The latest Office of National Statistics retail figures give some welcome respite for the struggling High Street, with volumes up 4% YOY and 2.3% against March. However, these figures are artificially boosted because Easter fell in April rather than March this year, warns e-commerce delivery expert ParcelHero.  It says a slight rise in High Street footfall during the Easter break doesn’t negate e-commerce growth of a staggering 19% YOY in April.
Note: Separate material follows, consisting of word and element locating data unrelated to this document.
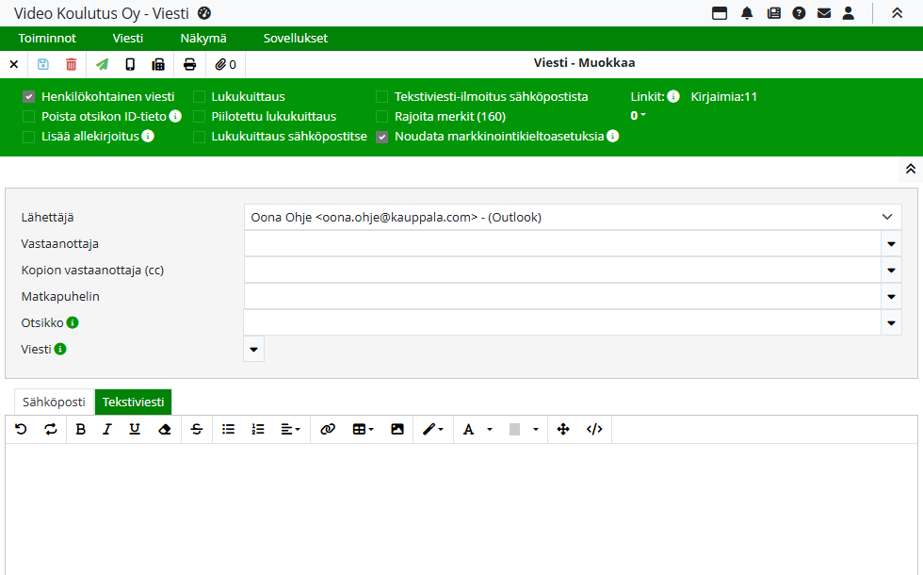Click into the Otsikko input field
Image resolution: width=923 pixels, height=575 pixels.
[x=561, y=323]
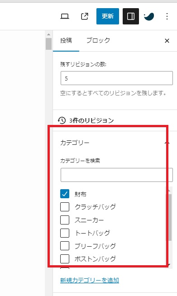Click the 更新 update button
The width and height of the screenshot is (177, 296).
click(108, 16)
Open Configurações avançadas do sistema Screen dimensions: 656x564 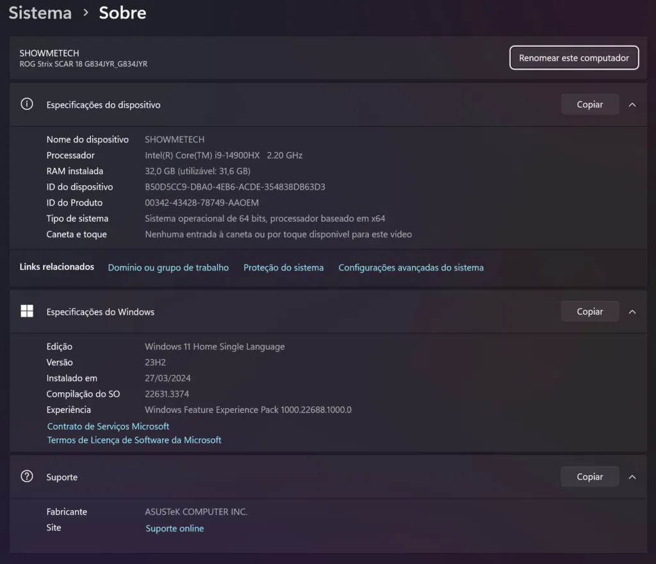pos(411,267)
 ParcelHero’s Head of Consumer Research, David Jinks MILT, says the latest ONS figures reveal online shopping accounts for 15.6% of all retail sales, and the rapid growth  mirrors the chief prediction in its new report 2030: The Death of the High Street – that home shopping will wipe out 50% of town centre stores by 2030.

David warns:

  • The rapid disappearance of High Street staples such as Staples and Jaeger are just the tip of the iceberg. Home deliveries are set to destroy our town centres by 2030 unless there is an urgent rethink in the way we use our High Streets.
  • One good Easter won’t make the High Street’s summer. Between 2020 and 2030 halfof the UK’s existing shop premises will have disappeared. 100,000 stores will close, leaving just 120,000 shops on our high street. And that’s because by 2030 e-commerce will account for around 40% of all UK retail sales
  • Clothing stores are the latest fashion victims, with Jaeger and Banana Republic even now slipping from our streets. In 2013 alone there was a net loss of 264 fashion stores from our High Street. The online fashion industry could reach £36.2bn by 2030: 63% of the market compared to today’s 21%.
  • Unless we want a High Street of nail bars, charity shops and tumbleweed, our town centres must return to a Victorian model. Shopping should become a more social experience again – and High Streets a venue people want to visit as part of their leisure time.
  • Planners and retailers need to wake up to the e-commerce Revolution, and plan for a different kind of High Street; with fewer shops and more amenities, restaurants and places of entertainment.
  • Homes must also return to UK High Streets to prevent no go areas after 6pm. Local and national government need to be far more flexible about change of use for town centre buildings to enable people to return to living in our city centres.
  • Exorbitant business rates inflict a huge disadvantage on High Street stores compared to e-commerce retailers.
  • Home deliveries are far greener than shoppers climbing into their cars to visit various stores. Retailers and consumers must embrace the rise of e-commerce and introduce new reasons for us all to return to our town centres.